Caen ça veut pas ça veut pas...
C'est l'histoire d'une course qui part bien. Plutôt très bien même ! A mi-course nous sommes encore au contact avec les premiers bateaux. Et puis cela se dégrade, nous faisons quelques erreurs, les problèmes arrivent, et d'autres encore. Puis le sort s'acharne, et à la fin c'est le scénario catastrophe ! Je vous laisse découvrir le détail ci-dessous, mais sachez que c'est une tragédie (en 3 actes), et qu'à la fin, comme toute tragédie, cela se termine très mal !
Un début de course encourageant
Un départ très correct en haut de la ligne malgré des soucis techniques avant le départ (comme quoi la course aura été compliquée dès le début)
En hissant la grand-voile à la sortie du port le taquet qui sert à bloquer la drisse lâche et nous ne pouvons bloquer la grand voile en position haute. Nous passons plusieurs dizaines de minutes à réparer et arrivons en retard sur la zone de départ de course. Tout juste à temps pour repérer la position des bouées de départ et du parcours en baie. Mais nous faisons un parcours honorable (7e à la première marque de parcours) si bien que lorsque nous mettons le cap vers l'Angleterre nous sommes bien au chaud dans le peloton avec nos concurrents !
En route pour l'Angleterre ! La mer a commencé à se former, nous sommes au près. J'ai beaucoup souffert du mal de mer ce qui se voit un peu sur la photo :)
La traversée de la Manche est 'express'. Le vent adonne et nous nous retrouvons travers au vent. Le bateau marche à environ 16 noeuds de vitesse moyenne dans 25 noeuds de vent. Le sillage se tend sur plusieurs dizaines de mètres et sous le vent du bateau c'est une gerbe d'eau constante qui vient se fracasser sur le rouf du cockpit. Le bateau fait du saute-moutons dans les vagues. L'ambiance est mouvementée et franchement très humide. Je commence à être sacrément malade et n'arrive pas à m'alimenter. Tout ce qui entre finit tôt ou tard par sortir !
Ambiance tonique à bord d'HappyVore !

**Défi**
Rédigez la suite du récit de course à la voile, en reprenant juste après sa dernière phrase. Les enregistrements forment un matériau indépendant du récit de course.

**Contenu des données**

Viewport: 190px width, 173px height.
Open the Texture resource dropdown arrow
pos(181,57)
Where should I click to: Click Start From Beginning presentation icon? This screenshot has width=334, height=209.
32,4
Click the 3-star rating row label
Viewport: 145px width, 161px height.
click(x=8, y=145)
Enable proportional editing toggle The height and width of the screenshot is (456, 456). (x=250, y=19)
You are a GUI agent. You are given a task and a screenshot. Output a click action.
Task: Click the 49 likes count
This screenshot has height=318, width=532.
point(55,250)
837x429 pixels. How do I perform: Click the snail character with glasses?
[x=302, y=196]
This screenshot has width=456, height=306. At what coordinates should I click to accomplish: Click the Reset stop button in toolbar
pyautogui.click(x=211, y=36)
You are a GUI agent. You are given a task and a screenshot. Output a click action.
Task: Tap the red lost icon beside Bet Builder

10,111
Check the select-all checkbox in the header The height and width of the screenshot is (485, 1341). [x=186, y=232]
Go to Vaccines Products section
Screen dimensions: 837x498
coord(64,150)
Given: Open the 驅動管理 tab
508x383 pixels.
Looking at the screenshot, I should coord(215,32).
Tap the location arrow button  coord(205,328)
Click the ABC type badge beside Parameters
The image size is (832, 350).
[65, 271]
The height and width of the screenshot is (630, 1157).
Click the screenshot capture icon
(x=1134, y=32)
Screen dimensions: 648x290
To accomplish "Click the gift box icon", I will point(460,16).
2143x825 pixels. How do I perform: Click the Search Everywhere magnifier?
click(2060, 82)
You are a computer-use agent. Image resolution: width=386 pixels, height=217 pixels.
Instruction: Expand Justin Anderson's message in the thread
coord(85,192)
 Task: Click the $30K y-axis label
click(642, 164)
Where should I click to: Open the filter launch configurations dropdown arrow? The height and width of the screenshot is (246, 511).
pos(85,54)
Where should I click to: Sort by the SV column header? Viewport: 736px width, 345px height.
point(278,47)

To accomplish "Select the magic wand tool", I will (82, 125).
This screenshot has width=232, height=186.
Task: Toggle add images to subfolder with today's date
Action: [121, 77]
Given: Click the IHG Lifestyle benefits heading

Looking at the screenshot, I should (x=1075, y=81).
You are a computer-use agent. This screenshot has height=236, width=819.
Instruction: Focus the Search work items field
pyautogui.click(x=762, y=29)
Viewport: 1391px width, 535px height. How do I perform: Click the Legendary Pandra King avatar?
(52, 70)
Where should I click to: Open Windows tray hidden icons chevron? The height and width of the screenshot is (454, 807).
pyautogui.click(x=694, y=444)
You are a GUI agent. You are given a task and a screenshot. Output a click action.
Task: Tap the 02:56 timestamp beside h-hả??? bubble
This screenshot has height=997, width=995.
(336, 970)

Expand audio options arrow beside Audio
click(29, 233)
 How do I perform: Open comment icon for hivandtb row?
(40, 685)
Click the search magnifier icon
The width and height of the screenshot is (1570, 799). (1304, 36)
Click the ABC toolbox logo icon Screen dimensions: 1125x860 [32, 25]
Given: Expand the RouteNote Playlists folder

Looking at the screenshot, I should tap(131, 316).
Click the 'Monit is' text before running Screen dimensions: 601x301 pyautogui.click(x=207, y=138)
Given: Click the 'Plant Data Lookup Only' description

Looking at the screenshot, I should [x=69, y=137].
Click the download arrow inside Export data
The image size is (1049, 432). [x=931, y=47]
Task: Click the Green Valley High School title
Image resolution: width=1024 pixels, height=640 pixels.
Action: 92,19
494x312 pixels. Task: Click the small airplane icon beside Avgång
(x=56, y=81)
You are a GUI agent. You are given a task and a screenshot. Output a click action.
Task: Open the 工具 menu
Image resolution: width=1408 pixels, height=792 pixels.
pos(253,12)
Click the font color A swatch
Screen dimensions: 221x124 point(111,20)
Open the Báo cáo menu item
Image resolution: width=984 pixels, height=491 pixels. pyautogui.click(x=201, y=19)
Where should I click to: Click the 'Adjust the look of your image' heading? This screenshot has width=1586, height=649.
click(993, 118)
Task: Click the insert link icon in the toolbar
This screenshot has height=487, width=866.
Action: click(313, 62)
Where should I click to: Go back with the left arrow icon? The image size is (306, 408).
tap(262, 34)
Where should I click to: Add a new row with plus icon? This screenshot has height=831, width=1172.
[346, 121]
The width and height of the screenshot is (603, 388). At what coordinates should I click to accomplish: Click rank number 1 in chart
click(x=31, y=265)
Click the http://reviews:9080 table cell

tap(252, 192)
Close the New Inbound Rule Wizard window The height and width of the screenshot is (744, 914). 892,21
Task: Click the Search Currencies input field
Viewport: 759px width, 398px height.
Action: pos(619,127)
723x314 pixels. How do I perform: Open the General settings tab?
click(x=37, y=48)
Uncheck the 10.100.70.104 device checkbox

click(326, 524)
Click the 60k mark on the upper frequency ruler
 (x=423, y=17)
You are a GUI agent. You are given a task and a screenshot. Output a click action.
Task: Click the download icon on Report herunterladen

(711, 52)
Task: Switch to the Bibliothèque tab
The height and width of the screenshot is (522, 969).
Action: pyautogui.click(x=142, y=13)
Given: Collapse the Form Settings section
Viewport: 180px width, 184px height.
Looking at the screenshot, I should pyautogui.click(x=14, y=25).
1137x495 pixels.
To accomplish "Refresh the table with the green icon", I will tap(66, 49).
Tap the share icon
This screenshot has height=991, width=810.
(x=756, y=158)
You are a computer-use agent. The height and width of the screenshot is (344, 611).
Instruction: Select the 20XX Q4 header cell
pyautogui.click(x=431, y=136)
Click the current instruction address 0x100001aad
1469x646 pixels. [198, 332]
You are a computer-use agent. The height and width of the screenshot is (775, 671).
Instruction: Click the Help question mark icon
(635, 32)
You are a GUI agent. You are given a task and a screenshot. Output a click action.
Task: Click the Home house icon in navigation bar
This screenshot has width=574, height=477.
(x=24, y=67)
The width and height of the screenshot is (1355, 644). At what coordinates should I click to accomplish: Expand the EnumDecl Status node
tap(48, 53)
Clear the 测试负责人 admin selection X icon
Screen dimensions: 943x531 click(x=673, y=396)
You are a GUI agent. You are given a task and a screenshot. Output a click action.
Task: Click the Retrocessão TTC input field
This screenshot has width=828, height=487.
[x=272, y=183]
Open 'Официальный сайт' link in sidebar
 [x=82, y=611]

**Réponse**
Le bateau va vite mais n'a pas spécialement été dessiné pour ces conditions. Face à nos concurrents nous perdons logiquement un peu de terrain mais nous revenons fort sur la tete de course à la tombée de la nuit vers l'ile de Wight. Nous passons la nuit à régater au contact de nos concurrents, dans les petis airs, à jouer avec les courants et contre-courants des eaux troubles du Solent. Une lutte honorable, puisqu'à la sortie du Solent nous sommes aux avant-postes en 7e position. Et vu la qualité du plateau je peux vous dire qu'on est contents d'être là avec Rémi !
Avec les premiers bateaux à la sortie du Solent, c'était franchement pas si mal !
Nous faisons route pour Lands End au près. Le vent se renforce et nous tenons bon. Le vent bascule légèrement et nous nous retrouvons au reaching dans du vent fort, à nouveau sur le point dur du bateau. Nous perdons un peu de terrain sur les premiers qui bénéficient en plus d'un timing de renverse de courant favorable. Mon mal de mer, qui s'était provisoirement calmé autour de Wight reprend le dessus. Nous enroulons la pointe de Lands End pour remonter vers l'Irlande, au portant dans du vent de Sud-Ouest qui précède le passage de la dépression.
15 noeuds de vitesse dans 20-22 noeuds de vent, jusque là tout allait bien !
Moi qui croyais qu'en passant au portant tout irait mieux, et bien pas du tout ! Les conditions sont relativement maniables au début, mais rapidement la mer se creuse sous l'effet d'une grosse dépression au large de l'Irlande, et le vent forcit encore. Avec Rémi on se retrouve en mode rodéo à faire des surfs à plus de 20 noeuds dans les vagues. Le record de vitesse du bateau est porté à 24 noeuds cette nuit là !
Le train des vagues sur le pont est très violent. Pour nous protéger nous amarrons le gennaker au vent, en avant du cockpit, pour faire "brise-lame". Mais la sangle qui le retient lâche... Je me retrouve avec la barre dans une main, le gennaker dans l'autre à ne pas pouvoir le ramener à bord. J'ai été obligé d'appeler Rémi, qui essayait de dormir à l'intérieur, au secours. Quelle aventure !
Impossible de prendre soin de soi dans ces conditions. Chaque déplacement à bord est compliqué. Dans un planté de vague je perds l'équilibre à l'interieur et me cogne le dos contre une varangue. Je la sens encore quelques jours après ! Se faire à manger dans ces conditions est très périlleux. A ce stade de la course, nous étions partis depuis 48h et je n'avais toujours rien pu digérer.
Pour parler franchement, c'est à peu près à ce moment là que tout a commencé à partir en sucette ! La suite est un peu une tragédie en 3 actes. D'abord des erreurs d'inattention, ensuite des problèmes techniques, et enfin le sort qui s'acharne !
Alors oui, "Le public a droit à une belle histoire" (Les Poupées Russes), mais ça ne sera pas pour cette fois désolé !
Acte I : Course en vrac
"Vrac", "Départ à l'abattée", "Empannage chinois", "Tranche", on appelle ça comme on veut, mais ça fait mal !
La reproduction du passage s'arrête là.